Shunt-related deaths occurred in 11 patients (8.6%), and at least 2 of these were due to acute shunt failure. Another 2 deaths were related to cardiovascular complications from VA shunting (acute pulmonary embolism and late-onset cor pulmonale after 20 years). Two life-threatening episodes of cardiac tamponade after manipulation of the cardiac catheter were successfully treated by acute thoracotomy. No further cardiovascular complications were observed during the last 25 years of observation, despite the fact that half of the patients still have a VA shunt.

Shunt Function

“Time to first failure” has been used as an indicator of primary shunt function in several studies. The report from Kulkarni and colleagues compares shunt treatment in recent years (2008–2012) with historic controls from the 1990s.4 They focus on time to first failure and found that treatment seems to have improved over time. Analysis is hampered by differences in patient selection, underlying cause of HC, and patient age.

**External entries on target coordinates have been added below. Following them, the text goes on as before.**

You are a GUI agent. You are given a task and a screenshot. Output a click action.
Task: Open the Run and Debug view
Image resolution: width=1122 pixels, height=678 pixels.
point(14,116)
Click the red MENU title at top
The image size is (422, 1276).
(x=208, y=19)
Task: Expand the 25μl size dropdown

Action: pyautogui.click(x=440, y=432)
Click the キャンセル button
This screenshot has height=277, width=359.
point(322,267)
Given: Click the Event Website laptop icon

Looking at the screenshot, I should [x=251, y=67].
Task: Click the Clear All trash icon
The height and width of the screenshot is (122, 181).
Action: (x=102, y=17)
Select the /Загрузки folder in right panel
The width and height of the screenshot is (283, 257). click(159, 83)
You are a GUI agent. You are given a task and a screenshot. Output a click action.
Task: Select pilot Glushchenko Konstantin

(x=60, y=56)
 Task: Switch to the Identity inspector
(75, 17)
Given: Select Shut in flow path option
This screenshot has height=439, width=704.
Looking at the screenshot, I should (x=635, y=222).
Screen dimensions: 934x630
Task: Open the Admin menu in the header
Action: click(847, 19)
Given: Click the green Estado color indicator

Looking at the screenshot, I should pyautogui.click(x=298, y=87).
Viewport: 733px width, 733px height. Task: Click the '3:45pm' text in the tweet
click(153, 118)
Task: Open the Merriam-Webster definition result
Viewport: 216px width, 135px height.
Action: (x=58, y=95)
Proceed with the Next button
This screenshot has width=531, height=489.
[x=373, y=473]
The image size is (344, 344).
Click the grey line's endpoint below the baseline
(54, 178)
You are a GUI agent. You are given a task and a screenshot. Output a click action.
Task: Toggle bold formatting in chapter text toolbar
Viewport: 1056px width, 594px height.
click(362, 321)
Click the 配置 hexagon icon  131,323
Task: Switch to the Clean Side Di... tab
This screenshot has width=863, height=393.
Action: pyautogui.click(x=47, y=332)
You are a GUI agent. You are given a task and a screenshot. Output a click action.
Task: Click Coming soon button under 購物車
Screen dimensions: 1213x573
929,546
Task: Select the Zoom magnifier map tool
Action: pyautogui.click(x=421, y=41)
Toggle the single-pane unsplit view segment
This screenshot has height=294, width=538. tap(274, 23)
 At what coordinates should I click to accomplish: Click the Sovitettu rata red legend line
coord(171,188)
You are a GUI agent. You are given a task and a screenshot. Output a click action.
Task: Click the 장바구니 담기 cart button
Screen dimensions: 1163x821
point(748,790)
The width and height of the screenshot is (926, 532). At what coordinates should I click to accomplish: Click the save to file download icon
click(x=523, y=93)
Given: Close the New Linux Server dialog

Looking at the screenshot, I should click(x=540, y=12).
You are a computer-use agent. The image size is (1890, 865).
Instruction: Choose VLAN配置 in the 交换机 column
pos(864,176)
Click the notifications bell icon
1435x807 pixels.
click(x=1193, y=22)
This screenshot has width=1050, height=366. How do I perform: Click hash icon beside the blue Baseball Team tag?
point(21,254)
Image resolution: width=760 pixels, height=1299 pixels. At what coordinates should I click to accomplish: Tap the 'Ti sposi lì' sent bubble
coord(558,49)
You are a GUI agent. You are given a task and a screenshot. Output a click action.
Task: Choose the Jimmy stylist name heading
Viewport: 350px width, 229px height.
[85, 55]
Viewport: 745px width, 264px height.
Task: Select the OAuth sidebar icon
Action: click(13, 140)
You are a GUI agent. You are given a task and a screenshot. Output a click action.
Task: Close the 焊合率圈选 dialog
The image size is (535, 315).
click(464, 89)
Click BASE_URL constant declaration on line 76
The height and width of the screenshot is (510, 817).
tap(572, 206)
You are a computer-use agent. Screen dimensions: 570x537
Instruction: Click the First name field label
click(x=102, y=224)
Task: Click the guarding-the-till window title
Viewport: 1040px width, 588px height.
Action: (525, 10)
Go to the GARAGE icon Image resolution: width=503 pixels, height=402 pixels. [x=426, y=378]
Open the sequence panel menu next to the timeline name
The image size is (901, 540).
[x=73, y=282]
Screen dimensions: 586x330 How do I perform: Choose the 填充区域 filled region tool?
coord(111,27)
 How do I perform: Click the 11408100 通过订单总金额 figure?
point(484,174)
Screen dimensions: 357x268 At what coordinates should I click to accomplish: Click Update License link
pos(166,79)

Although the time to first revision can be interpreted from Fig. 3, this does not illustrate the time to first shunt failure. The regular use of elective elongations of the atrial catheter implies that most of the first revisions, as well as many of the subsequent ones during the first years of life, were implemented to avoid acute shunt failure and infections before such serious complications took place. It was well known that cranial migration of the distal catheter tip was especially pronounced during the 1st year of life.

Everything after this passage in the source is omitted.